__Available records__:

════════════════

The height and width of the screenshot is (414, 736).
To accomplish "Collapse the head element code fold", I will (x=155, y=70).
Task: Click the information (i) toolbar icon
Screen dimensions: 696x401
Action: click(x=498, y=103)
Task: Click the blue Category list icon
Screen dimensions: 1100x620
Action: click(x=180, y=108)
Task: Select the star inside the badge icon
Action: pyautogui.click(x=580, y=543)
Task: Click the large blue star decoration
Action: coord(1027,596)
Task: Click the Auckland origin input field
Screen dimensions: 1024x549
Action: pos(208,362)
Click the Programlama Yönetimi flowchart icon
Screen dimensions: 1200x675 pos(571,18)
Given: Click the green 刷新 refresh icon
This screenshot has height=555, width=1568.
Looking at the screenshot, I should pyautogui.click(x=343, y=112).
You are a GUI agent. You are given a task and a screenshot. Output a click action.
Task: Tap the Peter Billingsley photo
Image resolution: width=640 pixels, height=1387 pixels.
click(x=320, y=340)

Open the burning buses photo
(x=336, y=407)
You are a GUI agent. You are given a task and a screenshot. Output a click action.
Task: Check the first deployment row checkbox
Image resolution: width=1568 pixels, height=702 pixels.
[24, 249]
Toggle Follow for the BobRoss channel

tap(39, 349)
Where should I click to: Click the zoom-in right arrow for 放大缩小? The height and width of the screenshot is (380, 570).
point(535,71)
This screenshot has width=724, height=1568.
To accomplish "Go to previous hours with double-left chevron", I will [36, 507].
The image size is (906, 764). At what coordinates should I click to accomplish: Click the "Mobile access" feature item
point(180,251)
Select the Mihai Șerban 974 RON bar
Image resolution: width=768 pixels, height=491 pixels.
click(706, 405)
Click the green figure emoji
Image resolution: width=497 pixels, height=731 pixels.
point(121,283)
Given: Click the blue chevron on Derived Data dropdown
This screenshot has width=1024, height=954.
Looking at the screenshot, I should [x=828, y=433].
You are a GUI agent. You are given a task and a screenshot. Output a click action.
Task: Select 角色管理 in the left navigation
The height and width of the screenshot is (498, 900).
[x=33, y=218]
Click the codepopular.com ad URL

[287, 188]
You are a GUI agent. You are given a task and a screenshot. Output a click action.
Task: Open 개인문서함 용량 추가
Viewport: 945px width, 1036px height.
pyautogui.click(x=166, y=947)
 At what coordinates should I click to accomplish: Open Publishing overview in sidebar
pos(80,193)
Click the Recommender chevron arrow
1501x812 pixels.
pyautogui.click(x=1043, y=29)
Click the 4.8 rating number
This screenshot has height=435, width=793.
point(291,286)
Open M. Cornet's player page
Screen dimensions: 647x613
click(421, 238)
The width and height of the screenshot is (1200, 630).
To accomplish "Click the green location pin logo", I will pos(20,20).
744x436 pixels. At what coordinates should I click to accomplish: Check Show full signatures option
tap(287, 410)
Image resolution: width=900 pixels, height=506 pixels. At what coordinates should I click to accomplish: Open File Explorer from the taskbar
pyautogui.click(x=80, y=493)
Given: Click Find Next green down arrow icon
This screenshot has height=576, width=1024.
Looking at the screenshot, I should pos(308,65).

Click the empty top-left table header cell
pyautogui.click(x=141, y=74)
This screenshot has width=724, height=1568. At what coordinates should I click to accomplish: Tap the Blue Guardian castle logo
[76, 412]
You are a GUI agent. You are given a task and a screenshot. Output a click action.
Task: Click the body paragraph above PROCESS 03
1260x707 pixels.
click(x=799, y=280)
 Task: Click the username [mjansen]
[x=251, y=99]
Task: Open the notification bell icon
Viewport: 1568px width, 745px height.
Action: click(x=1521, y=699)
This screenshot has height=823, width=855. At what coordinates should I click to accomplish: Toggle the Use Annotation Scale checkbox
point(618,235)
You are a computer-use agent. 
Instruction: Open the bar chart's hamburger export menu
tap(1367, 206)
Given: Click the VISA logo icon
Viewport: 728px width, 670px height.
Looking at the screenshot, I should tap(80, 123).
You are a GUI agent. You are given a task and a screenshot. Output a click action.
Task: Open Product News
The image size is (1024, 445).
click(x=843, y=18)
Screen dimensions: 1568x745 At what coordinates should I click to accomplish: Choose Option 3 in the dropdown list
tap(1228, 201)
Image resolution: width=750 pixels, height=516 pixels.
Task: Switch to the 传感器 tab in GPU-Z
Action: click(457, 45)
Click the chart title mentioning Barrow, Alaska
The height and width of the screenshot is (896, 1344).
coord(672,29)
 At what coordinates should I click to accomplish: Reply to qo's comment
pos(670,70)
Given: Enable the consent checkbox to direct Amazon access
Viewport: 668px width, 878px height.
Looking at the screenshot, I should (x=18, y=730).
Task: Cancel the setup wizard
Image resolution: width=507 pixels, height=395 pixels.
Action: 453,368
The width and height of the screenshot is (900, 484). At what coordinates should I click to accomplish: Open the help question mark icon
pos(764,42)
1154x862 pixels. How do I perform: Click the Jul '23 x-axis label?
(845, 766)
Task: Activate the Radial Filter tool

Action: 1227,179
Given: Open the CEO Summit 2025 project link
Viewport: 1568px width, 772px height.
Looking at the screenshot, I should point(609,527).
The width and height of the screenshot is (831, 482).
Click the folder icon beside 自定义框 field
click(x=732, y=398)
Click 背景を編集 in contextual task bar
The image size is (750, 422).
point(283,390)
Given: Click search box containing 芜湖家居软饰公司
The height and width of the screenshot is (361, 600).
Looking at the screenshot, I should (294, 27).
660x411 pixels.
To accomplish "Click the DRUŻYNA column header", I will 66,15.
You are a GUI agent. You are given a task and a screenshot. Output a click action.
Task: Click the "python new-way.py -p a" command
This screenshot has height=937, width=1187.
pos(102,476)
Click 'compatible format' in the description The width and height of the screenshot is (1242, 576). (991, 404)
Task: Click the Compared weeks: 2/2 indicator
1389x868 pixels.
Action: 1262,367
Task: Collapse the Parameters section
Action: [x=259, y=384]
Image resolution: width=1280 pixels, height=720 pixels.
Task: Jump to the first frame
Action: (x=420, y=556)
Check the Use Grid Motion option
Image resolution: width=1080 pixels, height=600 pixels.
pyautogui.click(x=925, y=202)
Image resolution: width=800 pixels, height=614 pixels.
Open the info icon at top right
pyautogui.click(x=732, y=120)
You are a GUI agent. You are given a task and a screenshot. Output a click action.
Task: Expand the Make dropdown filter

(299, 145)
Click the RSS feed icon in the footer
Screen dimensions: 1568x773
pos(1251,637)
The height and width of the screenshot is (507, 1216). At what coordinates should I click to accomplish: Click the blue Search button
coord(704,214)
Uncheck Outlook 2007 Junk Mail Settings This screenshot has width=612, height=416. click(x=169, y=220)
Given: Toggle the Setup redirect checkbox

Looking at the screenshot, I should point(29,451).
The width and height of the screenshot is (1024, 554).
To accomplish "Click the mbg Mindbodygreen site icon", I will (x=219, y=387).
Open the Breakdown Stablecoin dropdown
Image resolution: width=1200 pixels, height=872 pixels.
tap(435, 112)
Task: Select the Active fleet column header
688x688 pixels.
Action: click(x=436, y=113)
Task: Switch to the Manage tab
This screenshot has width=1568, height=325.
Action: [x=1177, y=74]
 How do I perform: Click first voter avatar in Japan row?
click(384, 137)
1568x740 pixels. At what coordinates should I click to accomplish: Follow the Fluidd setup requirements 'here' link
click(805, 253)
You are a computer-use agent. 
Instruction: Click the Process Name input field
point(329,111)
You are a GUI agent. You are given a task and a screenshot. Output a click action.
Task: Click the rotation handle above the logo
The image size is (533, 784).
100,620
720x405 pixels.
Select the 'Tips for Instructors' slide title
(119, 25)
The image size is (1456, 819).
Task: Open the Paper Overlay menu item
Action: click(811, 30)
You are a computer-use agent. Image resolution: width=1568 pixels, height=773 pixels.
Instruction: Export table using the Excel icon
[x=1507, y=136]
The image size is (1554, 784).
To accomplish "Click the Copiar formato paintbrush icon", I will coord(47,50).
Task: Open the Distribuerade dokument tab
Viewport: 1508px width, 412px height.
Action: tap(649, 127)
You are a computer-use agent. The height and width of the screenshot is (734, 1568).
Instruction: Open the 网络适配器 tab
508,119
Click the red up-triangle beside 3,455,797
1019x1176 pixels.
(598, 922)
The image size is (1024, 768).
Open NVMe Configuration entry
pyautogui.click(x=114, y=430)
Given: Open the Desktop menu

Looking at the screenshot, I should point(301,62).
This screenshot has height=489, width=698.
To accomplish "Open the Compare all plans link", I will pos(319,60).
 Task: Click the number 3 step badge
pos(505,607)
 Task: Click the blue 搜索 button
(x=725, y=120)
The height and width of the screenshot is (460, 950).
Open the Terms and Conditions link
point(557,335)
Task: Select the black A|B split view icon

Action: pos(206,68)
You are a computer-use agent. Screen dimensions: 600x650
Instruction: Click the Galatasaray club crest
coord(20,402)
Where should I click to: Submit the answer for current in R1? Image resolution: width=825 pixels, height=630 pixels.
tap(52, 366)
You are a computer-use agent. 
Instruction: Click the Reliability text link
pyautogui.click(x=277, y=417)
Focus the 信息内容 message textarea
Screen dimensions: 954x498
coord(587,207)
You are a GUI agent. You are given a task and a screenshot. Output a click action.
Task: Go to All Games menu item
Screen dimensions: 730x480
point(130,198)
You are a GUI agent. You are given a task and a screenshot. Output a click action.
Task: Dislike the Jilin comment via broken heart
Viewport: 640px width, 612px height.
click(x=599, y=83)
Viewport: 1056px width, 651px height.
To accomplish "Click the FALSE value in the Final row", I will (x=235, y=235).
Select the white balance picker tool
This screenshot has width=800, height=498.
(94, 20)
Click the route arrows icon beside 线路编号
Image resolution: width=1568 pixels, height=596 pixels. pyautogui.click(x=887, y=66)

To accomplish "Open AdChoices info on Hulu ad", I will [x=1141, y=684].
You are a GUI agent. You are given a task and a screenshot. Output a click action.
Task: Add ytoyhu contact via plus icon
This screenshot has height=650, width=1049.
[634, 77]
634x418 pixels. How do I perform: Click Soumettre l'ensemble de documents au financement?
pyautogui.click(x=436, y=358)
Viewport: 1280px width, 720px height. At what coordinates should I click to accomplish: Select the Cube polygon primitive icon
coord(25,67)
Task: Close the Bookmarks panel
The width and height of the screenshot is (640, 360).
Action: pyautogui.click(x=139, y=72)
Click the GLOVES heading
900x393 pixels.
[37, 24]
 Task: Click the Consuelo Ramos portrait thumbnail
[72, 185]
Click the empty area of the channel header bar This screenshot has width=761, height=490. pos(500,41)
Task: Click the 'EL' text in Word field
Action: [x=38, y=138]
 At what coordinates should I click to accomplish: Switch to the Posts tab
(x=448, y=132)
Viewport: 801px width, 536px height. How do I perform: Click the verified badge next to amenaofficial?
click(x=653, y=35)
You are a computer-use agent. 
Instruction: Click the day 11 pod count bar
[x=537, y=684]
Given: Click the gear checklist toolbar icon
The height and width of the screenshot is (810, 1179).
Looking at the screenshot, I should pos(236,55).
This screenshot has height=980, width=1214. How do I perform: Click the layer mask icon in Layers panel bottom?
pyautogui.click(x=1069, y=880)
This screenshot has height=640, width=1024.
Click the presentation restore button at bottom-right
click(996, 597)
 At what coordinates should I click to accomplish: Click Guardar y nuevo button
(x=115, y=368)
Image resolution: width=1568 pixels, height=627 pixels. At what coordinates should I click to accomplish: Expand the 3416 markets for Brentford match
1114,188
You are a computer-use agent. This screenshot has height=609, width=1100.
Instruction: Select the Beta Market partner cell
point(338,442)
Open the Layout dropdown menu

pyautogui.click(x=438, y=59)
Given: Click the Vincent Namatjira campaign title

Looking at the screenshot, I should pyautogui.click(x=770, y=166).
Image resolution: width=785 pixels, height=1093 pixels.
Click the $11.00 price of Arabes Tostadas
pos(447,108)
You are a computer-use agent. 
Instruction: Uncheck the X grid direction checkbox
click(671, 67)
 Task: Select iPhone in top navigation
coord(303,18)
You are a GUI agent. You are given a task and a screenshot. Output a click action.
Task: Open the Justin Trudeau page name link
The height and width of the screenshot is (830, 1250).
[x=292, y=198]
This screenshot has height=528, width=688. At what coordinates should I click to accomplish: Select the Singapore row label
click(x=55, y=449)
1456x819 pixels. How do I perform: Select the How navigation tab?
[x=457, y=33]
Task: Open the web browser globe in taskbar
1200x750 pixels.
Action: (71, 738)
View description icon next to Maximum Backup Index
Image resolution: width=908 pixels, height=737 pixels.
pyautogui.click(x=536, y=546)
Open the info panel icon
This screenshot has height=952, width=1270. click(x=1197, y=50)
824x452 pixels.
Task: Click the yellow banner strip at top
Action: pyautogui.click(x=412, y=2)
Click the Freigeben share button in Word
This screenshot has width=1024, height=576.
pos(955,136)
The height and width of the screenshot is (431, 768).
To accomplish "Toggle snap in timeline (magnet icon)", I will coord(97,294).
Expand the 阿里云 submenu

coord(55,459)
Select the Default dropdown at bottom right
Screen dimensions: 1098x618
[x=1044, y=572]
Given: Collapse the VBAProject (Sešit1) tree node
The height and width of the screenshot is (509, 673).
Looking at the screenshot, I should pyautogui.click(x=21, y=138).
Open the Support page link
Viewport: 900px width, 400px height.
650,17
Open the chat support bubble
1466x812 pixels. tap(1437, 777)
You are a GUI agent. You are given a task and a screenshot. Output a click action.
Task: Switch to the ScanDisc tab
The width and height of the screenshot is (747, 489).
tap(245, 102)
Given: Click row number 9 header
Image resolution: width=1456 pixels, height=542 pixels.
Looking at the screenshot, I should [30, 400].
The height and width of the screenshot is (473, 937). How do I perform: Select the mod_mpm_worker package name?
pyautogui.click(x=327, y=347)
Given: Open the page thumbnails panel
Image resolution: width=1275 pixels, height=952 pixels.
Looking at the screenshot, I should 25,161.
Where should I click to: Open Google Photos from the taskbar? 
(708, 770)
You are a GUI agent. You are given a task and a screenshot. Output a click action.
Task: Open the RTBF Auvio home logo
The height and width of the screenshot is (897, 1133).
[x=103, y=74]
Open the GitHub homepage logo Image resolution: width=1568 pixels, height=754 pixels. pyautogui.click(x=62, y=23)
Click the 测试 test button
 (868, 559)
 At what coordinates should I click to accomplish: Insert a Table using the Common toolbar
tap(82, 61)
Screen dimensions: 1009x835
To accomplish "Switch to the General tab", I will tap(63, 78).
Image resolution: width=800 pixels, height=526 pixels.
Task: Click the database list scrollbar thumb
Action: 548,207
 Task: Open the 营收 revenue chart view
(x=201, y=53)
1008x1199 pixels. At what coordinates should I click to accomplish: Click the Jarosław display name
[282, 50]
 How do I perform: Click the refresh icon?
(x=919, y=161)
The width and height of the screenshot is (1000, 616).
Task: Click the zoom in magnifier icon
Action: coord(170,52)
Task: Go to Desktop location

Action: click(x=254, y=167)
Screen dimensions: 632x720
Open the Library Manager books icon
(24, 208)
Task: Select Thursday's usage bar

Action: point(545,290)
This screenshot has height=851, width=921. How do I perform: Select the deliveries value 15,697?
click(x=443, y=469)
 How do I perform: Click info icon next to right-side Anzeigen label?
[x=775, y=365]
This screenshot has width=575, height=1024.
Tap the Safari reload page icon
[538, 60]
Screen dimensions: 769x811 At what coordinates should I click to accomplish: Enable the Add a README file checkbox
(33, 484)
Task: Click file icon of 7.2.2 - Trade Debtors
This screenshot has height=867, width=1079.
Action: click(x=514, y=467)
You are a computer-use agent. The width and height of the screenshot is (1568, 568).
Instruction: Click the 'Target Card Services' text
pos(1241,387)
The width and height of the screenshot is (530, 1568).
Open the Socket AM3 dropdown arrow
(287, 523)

════════════════

__What to do__: Out of the entries above, write out only the lines between the line holding "Viewport: 640px width, 612px height." and the line holding "Task: Close the Bookmarks panel", inclusive, each exactly as given.

__Solution__:
Viewport: 640px width, 612px height.
click(x=599, y=83)
Viewport: 1056px width, 651px height.
To accomplish "Click the FALSE value in the Final row", I will (x=235, y=235).
Select the white balance picker tool
This screenshot has width=800, height=498.
(94, 20)
Click the route arrows icon beside 线路编号
Image resolution: width=1568 pixels, height=596 pixels. pyautogui.click(x=887, y=66)

To accomplish "Open AdChoices info on Hulu ad", I will [x=1141, y=684].
You are a GUI agent. You are given a task and a screenshot. Output a click action.
Task: Add ytoyhu contact via plus icon
This screenshot has height=650, width=1049.
[634, 77]
634x418 pixels. How do I perform: Click Soumettre l'ensemble de documents au financement?
pyautogui.click(x=436, y=358)
Viewport: 1280px width, 720px height. At what coordinates should I click to accomplish: Select the Cube polygon primitive icon
coord(25,67)
Task: Close the Bookmarks panel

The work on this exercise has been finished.